# Assessing multicollinearity of dichotomous predictor variables

I'm working on a project where we observe behaviour on a task (eg. response time) and model this behaviour as a function of several experimentally manipulated variables as well as several observed variable (participant sex, participant IQ, responses on a follow-up questionnaire). I don't have concerns about multicollinearity amongst the experimental variables because they were specifically manipulated to be independent, but I am concerned about the observed variables. However, I'm unsure how to assess independence amongst the observed variables, partially because I seem to get somewhat different results depending on how I set up the assessent, and also because I'm not very familiar with correlation in the context where one or both variables are dichotomous.

For example, here are two different approaches to determining if sex is independent of IQ. I'm not a fan of null hypothesis significance testing, so in both approaches I build two models, one with a relationship and one without, then compute and AIC-corrected log likelihood ratio:

m1 = lm(IQ ~ 1)
m2 = lm(IQ ~ sex)
LLR1 = AIC(m1)-AIC(m2)

m3 = glm(sex~1,family='binomial')
m4 = glm(sex~IQ,family='binomial')
LLR2 = AIC(m3)-AIC(m4)


However, these approaches yield somewhat different answers; LLR1 is about 7, suggesting strong evidence in favor of a relationship, while LLR2 is about 0.3, suggesting very weak evidence in favor of a relationship.

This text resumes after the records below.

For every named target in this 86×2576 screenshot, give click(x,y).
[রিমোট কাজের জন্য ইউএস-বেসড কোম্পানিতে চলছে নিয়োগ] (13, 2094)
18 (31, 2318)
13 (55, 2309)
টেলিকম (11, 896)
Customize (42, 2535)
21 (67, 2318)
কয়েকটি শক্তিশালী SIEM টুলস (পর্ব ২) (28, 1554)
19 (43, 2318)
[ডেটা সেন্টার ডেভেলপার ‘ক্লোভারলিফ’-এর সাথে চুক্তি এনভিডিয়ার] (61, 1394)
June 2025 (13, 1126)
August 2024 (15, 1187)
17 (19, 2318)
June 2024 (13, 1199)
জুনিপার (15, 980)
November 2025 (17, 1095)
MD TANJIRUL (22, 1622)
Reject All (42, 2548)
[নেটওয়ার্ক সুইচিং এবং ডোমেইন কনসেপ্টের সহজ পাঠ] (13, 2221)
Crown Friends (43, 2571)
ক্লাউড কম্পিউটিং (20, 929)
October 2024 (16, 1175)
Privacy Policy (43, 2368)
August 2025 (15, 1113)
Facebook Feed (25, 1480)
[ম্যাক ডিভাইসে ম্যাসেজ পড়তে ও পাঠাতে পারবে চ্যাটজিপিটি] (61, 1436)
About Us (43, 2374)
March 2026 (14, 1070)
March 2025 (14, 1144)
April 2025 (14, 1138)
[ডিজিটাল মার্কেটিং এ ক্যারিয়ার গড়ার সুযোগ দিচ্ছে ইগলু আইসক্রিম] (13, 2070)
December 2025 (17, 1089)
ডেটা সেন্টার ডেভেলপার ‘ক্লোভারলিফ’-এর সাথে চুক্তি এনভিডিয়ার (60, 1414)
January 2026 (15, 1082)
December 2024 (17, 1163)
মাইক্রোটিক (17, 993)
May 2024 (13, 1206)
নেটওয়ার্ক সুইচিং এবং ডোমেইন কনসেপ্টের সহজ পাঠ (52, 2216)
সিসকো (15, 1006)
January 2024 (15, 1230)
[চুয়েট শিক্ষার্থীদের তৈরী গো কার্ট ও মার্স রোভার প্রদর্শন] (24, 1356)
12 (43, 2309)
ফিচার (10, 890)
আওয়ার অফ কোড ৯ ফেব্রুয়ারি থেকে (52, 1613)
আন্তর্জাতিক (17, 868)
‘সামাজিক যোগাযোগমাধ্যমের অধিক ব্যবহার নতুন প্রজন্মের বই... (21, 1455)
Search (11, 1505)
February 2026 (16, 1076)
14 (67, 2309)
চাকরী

Furthermore, if I attempt to assess the independence between sex and another dichotomous observed variable, "yn", the resultant LLR similarly depends on whether I set up the models to predict sex from yn, or to predict yn from sex.

Any suggestions on why these differences are arising and how to most reasonably proceed?

• Is seq in your code a typo for sex? If you've copy-pasted your analysis code, that might be part of the problem.. – onestop Mar 9 '11 at 18:26
• oops, that's just a typo in the code I included above. In my actual code I didn't have the typo. Thanks for catching this though. – Mike Lawrence Mar 9 '11 at 18:54

I think you are trying to interpret P(A|B) and P(B|A) as if they should be the same thing. There is no reason for them to be equal, because of the product rule:

$$P(AB)=P(A|B)P(B)=P(B|A)P(A)$$

unless $P(B)=P(A)$ then $P(A|B) \neq P(B|A)$ in general. This explains the difference in the "yn" case. Unless you have a "balanced" table (row totals equal to column totals), the conditional probabilities (row and column) will not be equal.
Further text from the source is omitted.